# My pacu



## AKSkirmish (Jun 24, 2005)

LOL...

























Forgive the shitty quality-But shows overall size-


----------



## XSPhoto (Sep 26, 2007)

Jeebus! What is the weight and length of that thing?!?!?!


----------



## AKSkirmish (Jun 24, 2005)

Thanks-
He is currently right around the 23 to 24 inch mark now-
I have no clue on weight


----------



## Ihavebigpiranha (Aug 19, 2004)

nice size, there's a store a couple hours away from me that has had a black pacu for 20+ years in a 240g tank, I'll try to get some pics next time I'm in there but its belly is on the bottom of the tank and the dorsal fin sticks out of the water most of the time, every bit of 2 feet long, gonna say about 4" thick at the head.

how long have you had that one and how big was it when you got it?


----------



## piranawick (Dec 1, 2004)

Nice size AK


----------



## AKSkirmish (Jun 24, 2005)

Ihavebigpiranha said:


> Nice size AK


Thanks Sir...


----------



## ZOSICK (May 25, 2005)

good god that pacu is huge, good job at raising a monster.

after visiting vegas 6 time I've learn that every things bigger in vegas and not everything that happens in vegas stays in vegas, things you need penicillin for LOL...


----------



## XSPhoto (Sep 26, 2007)

06 C6 LS2 said:


> after visiting vegas 6 time I've learn that every things bigger in vegas and not everything that happens in vegas stays in vegas, things you need penicillin for LOL...


LMAO


----------



## AKSkirmish (Jun 24, 2005)

06 C6 LS2 said:


> good god that pacu is huge, good job at raising a monster.
> 
> after visiting vegas 6 time I've learn that every things bigger in vegas and not everything that happens in vegas stays in vegas, things you need penicillin for LOL...


LMAO-

Thanks for the kind words C6-
Need to post a feeding vid pretty soon though...


----------



## face2006 (Feb 17, 2006)

thats not a red belly pacu is it?... man that thing is enormous, beautiful...awesome pics


----------



## AKSkirmish (Jun 24, 2005)

Thanks Face-
Yes this is a red bellie pacu...


----------



## Chapz (Jul 9, 2007)

Nice clean cut pacu there.
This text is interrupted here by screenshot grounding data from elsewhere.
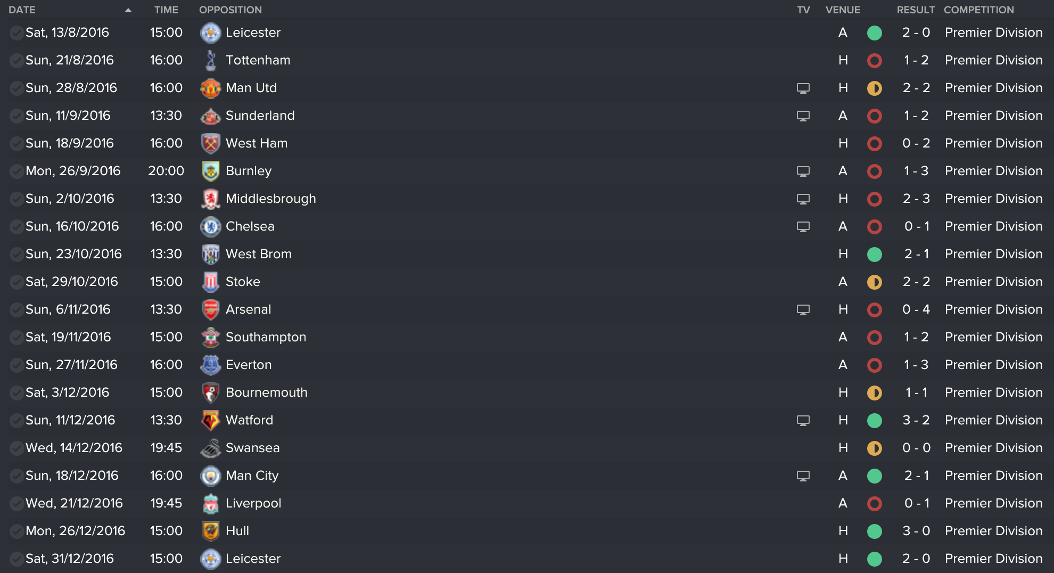Click TV icon on Man City fixture
Image resolution: width=1054 pixels, height=573 pixels.
803,476
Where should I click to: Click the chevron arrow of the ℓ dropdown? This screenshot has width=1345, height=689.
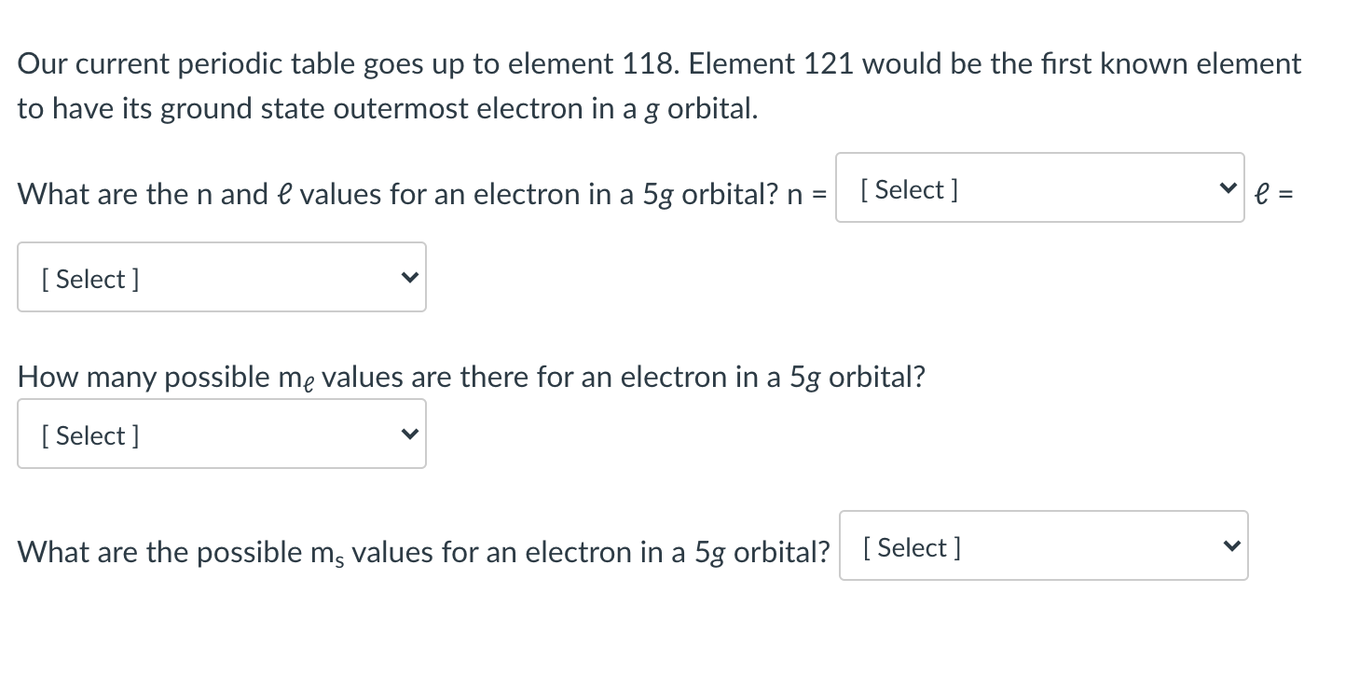pos(407,278)
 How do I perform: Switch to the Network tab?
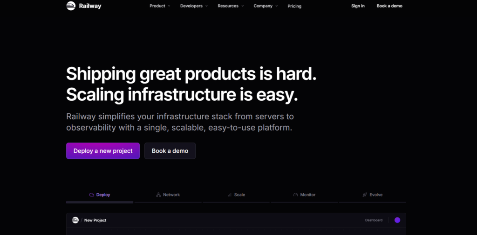[168, 195]

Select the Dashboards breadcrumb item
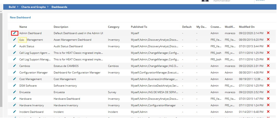click(x=59, y=7)
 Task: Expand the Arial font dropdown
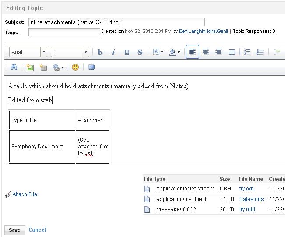44,52
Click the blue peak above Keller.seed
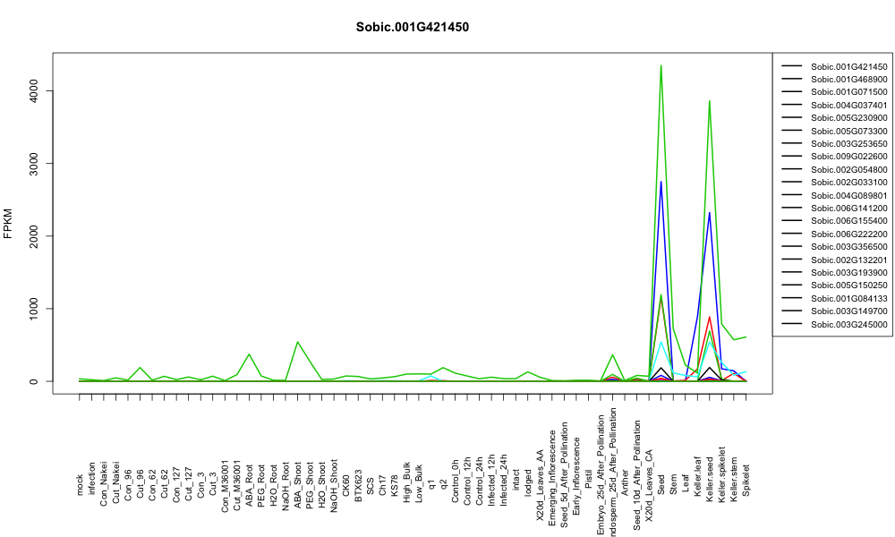The height and width of the screenshot is (537, 895). click(x=710, y=213)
Keep it growing.


----------



## AKSkirmish (Jun 24, 2005)

Thanks-
He has plenty of room to continue to grow-


----------



## Snake_Eyes (Jun 14, 2006)

Nice looking pacu and channel cat, what camera you using?


----------



## Coldfire (Aug 20, 2003)

What a monster!!!


----------



## AKSkirmish (Jun 24, 2005)

Snake_Eyes said:


> What a monster!!!


Sure is man-Quite the beast....


----------



## LS1FDRx7 (Mar 6, 2007)

HEY!! Your Pacu looks awesome! Take it from a Pacu owner. I love it. Looks alot like mines except I take crappy pictures lol.
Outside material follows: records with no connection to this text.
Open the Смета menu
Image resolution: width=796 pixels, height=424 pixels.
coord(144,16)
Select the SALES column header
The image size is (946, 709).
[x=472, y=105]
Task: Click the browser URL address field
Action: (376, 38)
May he live his whole life span!


----------



## AKSkirmish (Jun 24, 2005)

Thanks-
One just has to be an owner of one to fully understand this species...


----------



## scotty (Oct 3, 2007)

im not a big fan of pacu's but DAMN that guy is huge!!


----------



## AKSkirmish (Jun 24, 2005)

scotty said:


> im not a big fan of pacu's but DAMN that guy is huge!!


Thanks-
He is also one of the nicest ones around at this size......


----------



## Ja'eh (Jan 8, 2007)

Nice looking fish you got there. What is the aggression level like on these fish? I know in the wild they sometimes shoal with natts.


----------



## AKSkirmish (Jun 24, 2005)

Ja said:


> Nice looking fish you got there. What is the aggression level like on these fish? I know in the wild they sometimes shoal with natts.


Thanks-
My guy is very passive-But when someone try to takes his food-He is not afraid to push them around a bit.....Other than that-I can't speak of aggression cause there is none


----------



## scent troll (Apr 4, 2005)

ive always loved pacus. i just LOVE huge fish. let it be known, i will own one soon


----------



## eiji (Sep 16, 2006)

Your pacu is mint AK.. there seems to have no damages at all.. is he a lone pacu in your tank?? 
its amazing how he dwarfs that parrot fish.. 
good luck with him


----------



## AKSkirmish (Jun 24, 2005)

Ocellatus2000 said:


> Your pacu is mint AK.. there seems to have no damages at all.. is he a lone pacu in your tank??
> its amazing how he dwarfs that parrot fish..
> good luck with him


Thanks Sir-

He is mint in everyway possible...And my pics do him no justice either....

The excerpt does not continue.